Thailand’s airport queues may soon get a lot shorter. The country’s Immigration Bureau is preparing to launch a new mobile app called THIM, short for Thailand Immigration Management, designed to help foreign visitors submit their arrival details before entering the country.
The app is currently available in a trial phase on both iOS and Android, with a full official launch expected by August 2026. The goal is simple: speed up immigration processing, reduce congestion at checkpoints and make arrival admin less troublesome.
THIM is a new mobile immigration app for foreign nationals travelling to Thailand. It allows visitors to register key arrival details digitally before departure, including passport information, travel plans and accommodation details.
The app is designed to work with Thailand’s Digital Arrival Card (TDAC) system, which was introduced in 2025 and is currently completed through a web-based platform. According to reports, the existing TDAC system has already been used by more than 10 million visitors.
THIM allows travellers to fill in their arrival card details before landing in Thailand. It can also scan passport information using a phone camera with AI-powered optical character recognition. The technology can read all three data layers: the machine-readable zone, the biographical page, and the embedded chip. This means less manual typing - especially when you're panic-filling your details at immigration.
The app will support group registrations too, allowing details for up to 10 travellers to be submitted together – useful if you're travelling with your family.
For frequent visitors, THIM should also make repeat trips easier. Instead of filling in all required fields every time, travellers will be able to save their profile and update details such as flight number, accommodation and return date for future visits.

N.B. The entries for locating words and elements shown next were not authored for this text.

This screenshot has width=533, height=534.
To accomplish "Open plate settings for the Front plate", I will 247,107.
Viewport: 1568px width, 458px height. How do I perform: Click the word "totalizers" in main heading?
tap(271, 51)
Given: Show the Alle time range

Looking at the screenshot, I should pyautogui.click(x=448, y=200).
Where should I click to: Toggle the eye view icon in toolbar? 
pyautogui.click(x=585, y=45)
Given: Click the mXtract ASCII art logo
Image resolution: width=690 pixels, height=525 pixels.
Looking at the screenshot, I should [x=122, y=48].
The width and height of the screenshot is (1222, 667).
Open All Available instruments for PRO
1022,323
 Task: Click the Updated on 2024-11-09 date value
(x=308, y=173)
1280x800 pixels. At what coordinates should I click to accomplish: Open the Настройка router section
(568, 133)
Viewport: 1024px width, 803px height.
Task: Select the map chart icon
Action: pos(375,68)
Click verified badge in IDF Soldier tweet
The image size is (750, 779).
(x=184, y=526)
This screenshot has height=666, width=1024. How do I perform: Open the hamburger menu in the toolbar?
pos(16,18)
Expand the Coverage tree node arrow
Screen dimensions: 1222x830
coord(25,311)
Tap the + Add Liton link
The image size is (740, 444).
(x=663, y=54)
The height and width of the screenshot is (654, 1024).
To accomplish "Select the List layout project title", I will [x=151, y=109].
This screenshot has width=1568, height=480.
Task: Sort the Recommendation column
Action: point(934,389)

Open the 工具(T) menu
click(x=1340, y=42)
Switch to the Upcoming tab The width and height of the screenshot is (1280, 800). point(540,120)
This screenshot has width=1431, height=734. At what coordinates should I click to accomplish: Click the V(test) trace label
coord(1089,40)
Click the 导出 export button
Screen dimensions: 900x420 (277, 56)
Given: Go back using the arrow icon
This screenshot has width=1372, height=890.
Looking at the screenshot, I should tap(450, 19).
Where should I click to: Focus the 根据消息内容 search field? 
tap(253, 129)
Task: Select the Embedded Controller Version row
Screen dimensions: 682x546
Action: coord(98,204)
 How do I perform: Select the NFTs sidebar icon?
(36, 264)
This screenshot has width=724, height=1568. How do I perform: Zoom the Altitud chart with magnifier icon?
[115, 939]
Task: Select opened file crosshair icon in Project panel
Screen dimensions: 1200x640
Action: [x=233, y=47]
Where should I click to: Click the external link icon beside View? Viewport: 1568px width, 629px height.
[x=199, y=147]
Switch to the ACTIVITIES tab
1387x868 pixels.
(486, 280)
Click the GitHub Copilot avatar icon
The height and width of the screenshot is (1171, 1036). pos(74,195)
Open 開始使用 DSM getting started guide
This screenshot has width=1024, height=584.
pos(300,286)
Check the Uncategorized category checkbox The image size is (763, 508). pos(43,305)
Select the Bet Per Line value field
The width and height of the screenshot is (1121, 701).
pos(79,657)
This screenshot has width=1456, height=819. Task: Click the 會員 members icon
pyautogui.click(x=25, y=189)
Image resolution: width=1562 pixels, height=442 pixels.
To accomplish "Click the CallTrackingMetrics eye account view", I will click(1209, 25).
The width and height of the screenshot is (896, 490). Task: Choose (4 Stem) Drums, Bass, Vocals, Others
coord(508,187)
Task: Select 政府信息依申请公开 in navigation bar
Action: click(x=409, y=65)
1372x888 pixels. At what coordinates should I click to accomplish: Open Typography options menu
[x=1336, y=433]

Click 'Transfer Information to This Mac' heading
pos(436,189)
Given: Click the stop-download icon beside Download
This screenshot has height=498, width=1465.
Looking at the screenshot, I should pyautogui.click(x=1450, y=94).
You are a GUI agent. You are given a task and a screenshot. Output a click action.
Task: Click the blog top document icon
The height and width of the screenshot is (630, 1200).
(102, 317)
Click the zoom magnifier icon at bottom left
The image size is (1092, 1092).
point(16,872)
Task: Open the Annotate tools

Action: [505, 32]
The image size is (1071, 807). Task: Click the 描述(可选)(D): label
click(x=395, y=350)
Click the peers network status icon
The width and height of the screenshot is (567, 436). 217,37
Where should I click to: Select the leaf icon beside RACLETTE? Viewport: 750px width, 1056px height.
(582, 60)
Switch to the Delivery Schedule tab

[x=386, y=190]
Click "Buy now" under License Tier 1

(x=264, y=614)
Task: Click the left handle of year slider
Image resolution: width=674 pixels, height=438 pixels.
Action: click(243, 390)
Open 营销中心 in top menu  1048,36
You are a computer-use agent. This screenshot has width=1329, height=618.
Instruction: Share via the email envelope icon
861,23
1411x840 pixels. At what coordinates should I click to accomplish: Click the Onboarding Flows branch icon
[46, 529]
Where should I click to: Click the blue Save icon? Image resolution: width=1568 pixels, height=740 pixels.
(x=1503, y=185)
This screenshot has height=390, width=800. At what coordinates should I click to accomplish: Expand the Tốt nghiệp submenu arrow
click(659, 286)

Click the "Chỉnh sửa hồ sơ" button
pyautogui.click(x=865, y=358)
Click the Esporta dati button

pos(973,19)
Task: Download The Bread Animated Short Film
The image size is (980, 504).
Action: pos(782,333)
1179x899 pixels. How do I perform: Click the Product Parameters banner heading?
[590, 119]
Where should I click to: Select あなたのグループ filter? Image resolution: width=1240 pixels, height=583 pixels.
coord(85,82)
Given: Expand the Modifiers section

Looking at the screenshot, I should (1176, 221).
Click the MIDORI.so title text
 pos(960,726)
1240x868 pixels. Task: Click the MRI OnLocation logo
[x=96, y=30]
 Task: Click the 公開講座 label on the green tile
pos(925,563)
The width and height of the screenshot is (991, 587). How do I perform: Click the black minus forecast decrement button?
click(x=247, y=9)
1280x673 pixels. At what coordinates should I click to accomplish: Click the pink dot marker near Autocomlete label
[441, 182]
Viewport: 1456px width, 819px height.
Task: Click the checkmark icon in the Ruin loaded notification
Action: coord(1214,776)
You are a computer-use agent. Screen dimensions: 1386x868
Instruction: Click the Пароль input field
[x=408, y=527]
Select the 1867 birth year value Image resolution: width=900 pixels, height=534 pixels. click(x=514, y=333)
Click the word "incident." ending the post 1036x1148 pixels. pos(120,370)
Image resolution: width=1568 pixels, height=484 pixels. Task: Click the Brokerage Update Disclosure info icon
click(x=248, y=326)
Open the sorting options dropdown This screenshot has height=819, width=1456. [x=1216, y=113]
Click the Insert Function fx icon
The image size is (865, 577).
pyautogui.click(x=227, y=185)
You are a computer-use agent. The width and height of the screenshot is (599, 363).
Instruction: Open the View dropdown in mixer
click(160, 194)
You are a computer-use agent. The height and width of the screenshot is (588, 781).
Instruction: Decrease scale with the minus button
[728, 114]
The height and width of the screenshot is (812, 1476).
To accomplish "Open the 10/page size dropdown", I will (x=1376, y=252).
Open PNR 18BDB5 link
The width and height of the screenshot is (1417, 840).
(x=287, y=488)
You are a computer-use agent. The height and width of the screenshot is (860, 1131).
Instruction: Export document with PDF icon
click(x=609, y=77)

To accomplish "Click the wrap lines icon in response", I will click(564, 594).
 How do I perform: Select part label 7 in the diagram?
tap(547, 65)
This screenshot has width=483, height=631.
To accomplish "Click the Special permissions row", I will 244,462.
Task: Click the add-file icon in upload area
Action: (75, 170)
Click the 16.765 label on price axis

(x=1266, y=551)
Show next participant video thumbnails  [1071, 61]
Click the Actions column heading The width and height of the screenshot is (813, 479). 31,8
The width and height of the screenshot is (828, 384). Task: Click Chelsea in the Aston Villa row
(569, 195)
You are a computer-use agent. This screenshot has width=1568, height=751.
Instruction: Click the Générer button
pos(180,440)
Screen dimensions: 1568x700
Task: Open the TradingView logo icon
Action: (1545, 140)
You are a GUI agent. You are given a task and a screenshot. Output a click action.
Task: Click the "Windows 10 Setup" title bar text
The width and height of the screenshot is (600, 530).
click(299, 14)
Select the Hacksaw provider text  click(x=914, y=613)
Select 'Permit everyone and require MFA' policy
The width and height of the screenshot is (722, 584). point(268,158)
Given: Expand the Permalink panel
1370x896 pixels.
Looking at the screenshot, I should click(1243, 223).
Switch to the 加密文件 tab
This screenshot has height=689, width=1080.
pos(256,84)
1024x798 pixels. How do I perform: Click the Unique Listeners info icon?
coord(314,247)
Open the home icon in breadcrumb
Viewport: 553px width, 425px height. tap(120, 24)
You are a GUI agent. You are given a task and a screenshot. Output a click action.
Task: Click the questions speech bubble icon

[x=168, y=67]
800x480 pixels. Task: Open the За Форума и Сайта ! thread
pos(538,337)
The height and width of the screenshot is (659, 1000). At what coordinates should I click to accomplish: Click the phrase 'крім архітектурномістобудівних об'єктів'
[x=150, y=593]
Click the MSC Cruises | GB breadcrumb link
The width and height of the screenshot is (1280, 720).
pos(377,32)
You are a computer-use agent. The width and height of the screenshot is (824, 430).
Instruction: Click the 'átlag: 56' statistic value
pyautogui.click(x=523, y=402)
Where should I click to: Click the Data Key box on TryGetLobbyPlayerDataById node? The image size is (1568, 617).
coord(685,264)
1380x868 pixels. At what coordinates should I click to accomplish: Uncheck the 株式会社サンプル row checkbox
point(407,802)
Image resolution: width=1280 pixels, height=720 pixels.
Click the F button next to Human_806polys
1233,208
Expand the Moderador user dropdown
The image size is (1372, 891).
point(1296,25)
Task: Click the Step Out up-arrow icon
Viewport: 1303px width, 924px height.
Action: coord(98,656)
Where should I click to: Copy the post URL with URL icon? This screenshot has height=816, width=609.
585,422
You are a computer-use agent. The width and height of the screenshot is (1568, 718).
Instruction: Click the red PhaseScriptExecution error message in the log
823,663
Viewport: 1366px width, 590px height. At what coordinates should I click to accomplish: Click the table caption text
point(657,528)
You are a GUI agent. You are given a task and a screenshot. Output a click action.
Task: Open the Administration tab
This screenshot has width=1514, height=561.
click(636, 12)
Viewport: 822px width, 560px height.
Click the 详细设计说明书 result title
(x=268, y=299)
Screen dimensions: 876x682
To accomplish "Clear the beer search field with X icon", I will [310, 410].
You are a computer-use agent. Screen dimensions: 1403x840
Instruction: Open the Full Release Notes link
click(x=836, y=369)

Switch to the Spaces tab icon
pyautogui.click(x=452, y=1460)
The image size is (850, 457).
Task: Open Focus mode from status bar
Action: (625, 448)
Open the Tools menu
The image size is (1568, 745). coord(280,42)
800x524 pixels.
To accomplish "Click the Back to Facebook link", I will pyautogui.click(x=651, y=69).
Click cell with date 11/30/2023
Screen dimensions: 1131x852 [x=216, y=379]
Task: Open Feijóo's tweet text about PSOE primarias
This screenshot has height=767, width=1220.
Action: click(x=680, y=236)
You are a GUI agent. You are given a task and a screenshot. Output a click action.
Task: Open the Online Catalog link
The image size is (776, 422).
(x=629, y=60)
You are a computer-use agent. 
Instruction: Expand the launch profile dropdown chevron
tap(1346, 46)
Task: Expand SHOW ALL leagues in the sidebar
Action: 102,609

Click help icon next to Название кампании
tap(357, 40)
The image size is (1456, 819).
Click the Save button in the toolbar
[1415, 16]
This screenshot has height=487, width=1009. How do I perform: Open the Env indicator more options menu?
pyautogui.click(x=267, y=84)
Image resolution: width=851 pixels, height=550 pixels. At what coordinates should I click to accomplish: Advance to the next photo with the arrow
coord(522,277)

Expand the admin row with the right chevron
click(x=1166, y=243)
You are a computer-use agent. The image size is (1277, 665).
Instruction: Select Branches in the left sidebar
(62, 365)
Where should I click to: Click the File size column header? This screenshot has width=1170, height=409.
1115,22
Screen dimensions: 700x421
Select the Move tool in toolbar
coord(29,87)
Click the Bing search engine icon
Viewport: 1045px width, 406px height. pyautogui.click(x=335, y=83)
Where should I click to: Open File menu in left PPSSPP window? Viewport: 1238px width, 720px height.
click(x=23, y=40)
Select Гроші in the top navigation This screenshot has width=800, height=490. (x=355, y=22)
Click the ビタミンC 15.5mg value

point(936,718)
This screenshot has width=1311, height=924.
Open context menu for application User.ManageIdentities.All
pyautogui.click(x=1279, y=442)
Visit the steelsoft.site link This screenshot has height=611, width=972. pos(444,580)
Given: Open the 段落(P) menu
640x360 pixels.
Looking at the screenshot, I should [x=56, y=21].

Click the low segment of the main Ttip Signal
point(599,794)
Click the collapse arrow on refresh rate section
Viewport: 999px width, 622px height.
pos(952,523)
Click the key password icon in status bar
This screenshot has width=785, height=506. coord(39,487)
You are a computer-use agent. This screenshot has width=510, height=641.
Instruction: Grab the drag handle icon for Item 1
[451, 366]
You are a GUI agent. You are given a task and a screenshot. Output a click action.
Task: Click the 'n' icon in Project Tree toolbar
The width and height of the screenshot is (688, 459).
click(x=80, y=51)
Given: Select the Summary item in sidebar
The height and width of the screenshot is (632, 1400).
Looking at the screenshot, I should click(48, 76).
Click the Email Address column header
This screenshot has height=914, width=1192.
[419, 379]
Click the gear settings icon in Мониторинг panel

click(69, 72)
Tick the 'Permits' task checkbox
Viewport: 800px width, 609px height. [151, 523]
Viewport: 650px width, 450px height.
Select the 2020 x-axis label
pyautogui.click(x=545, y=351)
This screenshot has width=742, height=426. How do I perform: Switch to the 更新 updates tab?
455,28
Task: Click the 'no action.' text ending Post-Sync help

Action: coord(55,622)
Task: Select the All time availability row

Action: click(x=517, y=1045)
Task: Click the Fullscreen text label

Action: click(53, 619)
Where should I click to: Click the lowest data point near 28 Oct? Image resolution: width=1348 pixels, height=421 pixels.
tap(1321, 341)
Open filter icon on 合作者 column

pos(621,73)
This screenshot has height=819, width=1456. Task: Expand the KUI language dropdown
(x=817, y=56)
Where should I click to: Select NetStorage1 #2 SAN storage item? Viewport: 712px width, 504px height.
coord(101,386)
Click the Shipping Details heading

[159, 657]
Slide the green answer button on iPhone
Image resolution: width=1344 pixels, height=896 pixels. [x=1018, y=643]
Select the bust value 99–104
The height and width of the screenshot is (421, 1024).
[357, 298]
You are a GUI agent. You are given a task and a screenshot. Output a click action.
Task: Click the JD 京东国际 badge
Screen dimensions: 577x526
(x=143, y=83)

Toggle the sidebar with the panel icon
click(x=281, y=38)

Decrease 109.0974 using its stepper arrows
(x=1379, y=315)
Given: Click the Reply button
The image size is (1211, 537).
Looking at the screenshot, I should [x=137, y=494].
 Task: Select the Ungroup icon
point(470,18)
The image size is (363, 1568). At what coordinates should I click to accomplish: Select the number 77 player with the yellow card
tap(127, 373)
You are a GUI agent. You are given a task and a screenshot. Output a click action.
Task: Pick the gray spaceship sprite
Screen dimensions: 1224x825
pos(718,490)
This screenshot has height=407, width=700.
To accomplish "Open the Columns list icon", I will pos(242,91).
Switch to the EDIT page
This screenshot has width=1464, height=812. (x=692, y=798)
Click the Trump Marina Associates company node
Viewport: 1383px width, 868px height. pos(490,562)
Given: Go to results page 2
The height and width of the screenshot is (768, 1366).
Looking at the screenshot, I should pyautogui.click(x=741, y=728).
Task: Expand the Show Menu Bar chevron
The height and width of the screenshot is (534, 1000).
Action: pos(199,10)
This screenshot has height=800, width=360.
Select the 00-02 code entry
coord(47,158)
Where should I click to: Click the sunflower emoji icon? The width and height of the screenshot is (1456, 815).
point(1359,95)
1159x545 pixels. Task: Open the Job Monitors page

Under the new THIM system, travellers only need to complete a full registration once. For future visits, users only need to update a handful of details, such as travel information, reducing the process to around one or two minutes. When arriving in Thailand, travellers simply present their passport at immigration. Officers can immediately see that the digital registration has already been completed, eliminating the need to cross-check a separate QR code.
Yes, if their nationality or travel purpose requires one. THIM does not replace visa applications, long-stay immigration processes or requirements such as 90-day reporting for eligible foreign residents.
Once THIM is fully operational, travellers reportedly will not need to present a separate QR code at immigration. Their details should be synced into the immigration system and accessed by officers when their passport is scanned.
The pilot version reportedly supports English, Russian, Japanese and Chinese, with plans to expand to 15 languages.
Eventually, Thailand wants THIM to become a wider immigration “super app”, covering document requests, immigration appointments and even access to a 24/7 tourist police hotline.